The shadow you, dances with darkness: moths to flame singe their wings but cannot help being drawn to fire. We humans are inexplicably pulled too, and have the soul scars and gashes, attained during deadly dalliances, to prove it. There isn't a human alive that hasn't caused self-harm: we are at times, our very own worst enemy.
There is no one that talks to you as much as you do. There is no one that spends as much time with you, as you do. Do you spend this precious time fighting with yourself?
I have found a way out of this shadow boxing self-absorption. To take myself out of the ring, I put myself into the Word of God. There, I am matchless with no one to spar with, a humbled little creature appreciating that the fight is not mine... I get to participate when called to battle, and by God, it is prayer that is the greatest weapon ever trusted in by man.
Nay, in all these things we are more than conquerors through him that loved us (Romans 8:37)
The last seven years have been most educational for me, dear reader. Confusion has evaporated in favour of confidence, contention replaced with calm.
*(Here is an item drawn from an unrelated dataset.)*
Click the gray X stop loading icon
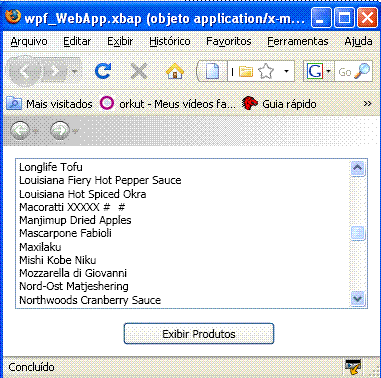This screenshot has width=381, height=378. 139,71
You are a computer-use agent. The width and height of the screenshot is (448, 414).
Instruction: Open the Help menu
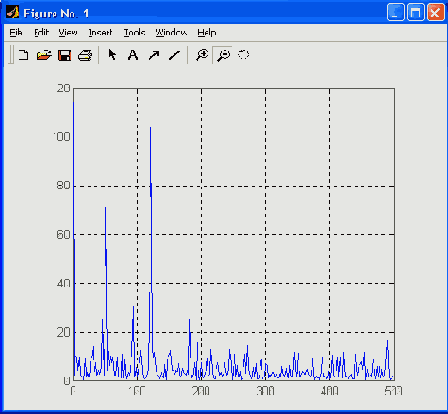[x=207, y=32]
I had to figure out who I am, and have my character closely follow suit. I had to look at shadow, dark figure me, and bring her into the light, to expose that which was uncomely, ungodly, and the parts of me that were attached to persona and pride. After all is said and done, bobbing and weaving to dodge self is exhausting and fruitless pretend work, and once it is done, what is left is malleable and can be shaped for good usage: reformed and ratified for godly endeavours.
It is God's merciful love that melts and puddles me like wax. He is so kind and has forgiven me much. What is a woman to do, except be grateful, and want the same for everyone. This brings me to us, we humans, that fight firstly with him, then with ourselves and others, and finally, spent, we stop the bickering and the brawling, step aside and and ...
I step away from contention now, seemingly defenceless. I could put my fists up and protect myself when I don't like the cut of someone else's jib, maybe throw a couple of punches and land some solid, jaw cracking ego blistering blows, but I am disinclined: there are enough internet trolls and trouble makers looking for petty entertain to occupy this nonsensical space. There are also plenty of gossips and backbiters that bait, but it is not my favourite sport to play, so they can take their tackle and go fishing somewheres else!
Jesus gave answers when asked questions, and he did this for the sake of those that belonged to him then, and now. He stopped responding when prideful men persisted in their own folly, because a yes ought to be a yes, and a no a no, and wishy-washy lukewarmness has no place in God, and might I add, it ought not to have a place in our lives either, dear one.
I like the word vexatious very much, have you heard of it? It describes perfectly that feeling you and I get, that feels like sandpaper on the soul, when we encounter someone that has undertone, is sickly obsequious, disingenuous, ever so subtly malicious, or gives us stink eye, as though WE are not to be trusted! When someone vexes our spirit, it is like a hex, a curse, an invitation to agitation and verbal or physical blows. The devil is very good at teaching vexing, hexing, and methodology to the willing, on how to engage peaceful people into defending themselves and hopefully making them vicious, just like him. Christ wants us to follow in his holy footsteps, Satan wants us to surrender to sadistic besotting sin: dalliances with darkness are demonic.
Nay, in all these things we are more than conquerors through him that loved us (Romans 8:37)
This bit of scripture is often quoted, and has the feel of a boxer, mitts high in the air, face lifted with eyes upturned: victorious, a winner, a conqueror that has done mortal battle and won the belt and title. His fuel for the fight? Love. His regime for training? Biblical wisdom. His most knowledgeable instructor, God himself. Yay!
I have learned that just because I am scrappy and can fight, it doesn't mean I have to, and it also doesn't mean I am meant to either. I don't pick fights, but some people do, because they like it: realizing this has been very freeing for me, and I hope it is for you too. We always get to choose our battles, but better than this, we get to discern the when, the where, the how, of what God wants us to do, taking our time in responding, when the pressure is turned up and someone demands, RIGHT NOW from us, when we aren't ready to go and may never be.
If it be possible, as much as lieth in you, live peaceably with all men (Romans 12:18)
What this means:
If it be possible: sometimes we have to fight, but when it is possible, we must refrain;
as much as lieth in you: when it is within our control and choice;
live peaceably with all men: we must live peaceably, avoiding contention and brawling
This wisdom it life affirming, and I aim to live by it, fortified by God's loving strength. I pray the same for you, dear reader.